Canada's Largest Ribfest is the name of an annual ribfest food festival held in Spencer Smith Park by the lake shore in Burlington, Ontario. The Burlington Lakeshore Rotary Club organizes the four-day-long Ribfest to raise money for charity during the Labour Day weekend.

History

The Burlington Lakeshore Rotary Club held the first Ribfest in 1996, then simply called the Ribfest.

By 2001, the festival had expanded to include ribs from 12 traveling rib teams.

The 2004 festival anticipated about 150,000 people eating 36 tonnes of ribs. It was called the Maple Leaf Pork Rotary Ribfest that year.

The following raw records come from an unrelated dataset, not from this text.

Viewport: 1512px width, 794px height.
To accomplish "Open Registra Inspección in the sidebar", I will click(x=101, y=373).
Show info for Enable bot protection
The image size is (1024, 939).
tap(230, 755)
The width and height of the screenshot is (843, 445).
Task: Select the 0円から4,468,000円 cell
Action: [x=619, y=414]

In early 2009, the Burlington Ribfest rebranded itself as "Canada's Largest Ribfest"—with its logo redesigned by Little Green Tree. In September, 175,000 people and 18 rib teams attended the 14th annual Canada's Largest Ribfest, consuming 150,000 lbs of ribs over the weekend. An estimated $320,000 was raised for local charities.

In 2010, the Canadian Federal government provided Can$98,610 in funding for the Ribfest as part of a Can$100 million Marquee Tourism Events Program fund.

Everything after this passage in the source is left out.